**The problem:** Reproduce exactly, with no other output, every line of the data below from the line containing "has height=765, width=1125." to the end, inclusive.

Stored items
========================
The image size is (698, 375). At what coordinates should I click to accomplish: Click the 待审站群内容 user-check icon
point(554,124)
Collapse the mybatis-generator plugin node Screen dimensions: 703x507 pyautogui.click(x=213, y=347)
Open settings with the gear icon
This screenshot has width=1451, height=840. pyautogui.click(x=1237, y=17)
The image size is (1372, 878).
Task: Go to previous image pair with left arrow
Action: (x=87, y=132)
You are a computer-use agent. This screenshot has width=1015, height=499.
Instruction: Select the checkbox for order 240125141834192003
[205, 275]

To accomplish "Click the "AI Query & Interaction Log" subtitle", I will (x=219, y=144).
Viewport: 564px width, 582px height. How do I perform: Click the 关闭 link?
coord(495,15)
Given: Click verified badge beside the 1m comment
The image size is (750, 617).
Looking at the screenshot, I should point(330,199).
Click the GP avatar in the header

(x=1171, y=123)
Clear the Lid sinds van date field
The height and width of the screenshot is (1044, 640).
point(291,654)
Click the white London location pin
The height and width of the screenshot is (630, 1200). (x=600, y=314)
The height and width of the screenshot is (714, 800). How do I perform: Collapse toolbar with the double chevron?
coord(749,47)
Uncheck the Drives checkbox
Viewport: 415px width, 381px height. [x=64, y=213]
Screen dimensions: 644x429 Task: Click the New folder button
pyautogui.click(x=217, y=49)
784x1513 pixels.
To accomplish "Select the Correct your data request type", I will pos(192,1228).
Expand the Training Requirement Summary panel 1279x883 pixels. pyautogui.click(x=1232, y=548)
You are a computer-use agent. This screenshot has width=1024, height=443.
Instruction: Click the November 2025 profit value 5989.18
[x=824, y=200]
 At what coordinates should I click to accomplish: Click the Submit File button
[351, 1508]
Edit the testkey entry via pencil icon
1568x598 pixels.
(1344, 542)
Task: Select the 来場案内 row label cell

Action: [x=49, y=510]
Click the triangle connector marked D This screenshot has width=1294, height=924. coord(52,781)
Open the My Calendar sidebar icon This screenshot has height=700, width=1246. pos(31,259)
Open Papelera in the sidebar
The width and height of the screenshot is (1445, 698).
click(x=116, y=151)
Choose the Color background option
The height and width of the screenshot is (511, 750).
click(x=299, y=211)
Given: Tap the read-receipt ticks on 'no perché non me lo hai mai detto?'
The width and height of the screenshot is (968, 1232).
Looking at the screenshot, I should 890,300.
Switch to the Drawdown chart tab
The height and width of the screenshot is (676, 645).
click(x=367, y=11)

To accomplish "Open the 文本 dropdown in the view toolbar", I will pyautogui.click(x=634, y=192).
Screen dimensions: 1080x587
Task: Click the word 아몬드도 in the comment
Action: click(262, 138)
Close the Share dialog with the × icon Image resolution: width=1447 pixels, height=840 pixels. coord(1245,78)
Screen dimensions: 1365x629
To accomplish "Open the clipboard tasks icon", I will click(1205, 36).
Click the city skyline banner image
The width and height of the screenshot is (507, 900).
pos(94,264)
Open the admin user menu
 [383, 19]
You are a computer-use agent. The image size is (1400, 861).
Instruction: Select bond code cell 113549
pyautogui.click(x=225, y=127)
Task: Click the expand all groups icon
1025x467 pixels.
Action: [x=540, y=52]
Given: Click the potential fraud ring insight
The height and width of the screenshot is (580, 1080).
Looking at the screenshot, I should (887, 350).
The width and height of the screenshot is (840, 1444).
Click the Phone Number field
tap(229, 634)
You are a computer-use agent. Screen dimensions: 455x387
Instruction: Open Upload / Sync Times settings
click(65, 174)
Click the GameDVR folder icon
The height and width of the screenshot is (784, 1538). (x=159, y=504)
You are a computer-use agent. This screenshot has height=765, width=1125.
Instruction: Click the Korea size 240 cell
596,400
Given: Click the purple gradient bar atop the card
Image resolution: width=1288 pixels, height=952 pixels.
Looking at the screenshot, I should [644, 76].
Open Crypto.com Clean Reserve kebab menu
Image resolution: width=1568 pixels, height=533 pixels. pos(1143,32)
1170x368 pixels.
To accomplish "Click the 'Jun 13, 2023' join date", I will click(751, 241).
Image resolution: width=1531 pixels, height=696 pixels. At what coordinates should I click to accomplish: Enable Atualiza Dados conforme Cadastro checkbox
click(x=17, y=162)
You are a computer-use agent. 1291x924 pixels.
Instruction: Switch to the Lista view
========================
**Task answer:**
You are a computer-use agent. This screenshot has height=765, width=1125.
Instruction: Click the Korea size 240 cell
596,400
Given: Click the purple gradient bar atop the card
Image resolution: width=1288 pixels, height=952 pixels.
Looking at the screenshot, I should [644, 76].
Open Crypto.com Clean Reserve kebab menu
Image resolution: width=1568 pixels, height=533 pixels. pos(1143,32)
1170x368 pixels.
To accomplish "Click the 'Jun 13, 2023' join date", I will click(751, 241).
Image resolution: width=1531 pixels, height=696 pixels. At what coordinates should I click to accomplish: Enable Atualiza Dados conforme Cadastro checkbox
click(x=17, y=162)
You are a computer-use agent. 1291x924 pixels.
Instruction: Switch to the Lista view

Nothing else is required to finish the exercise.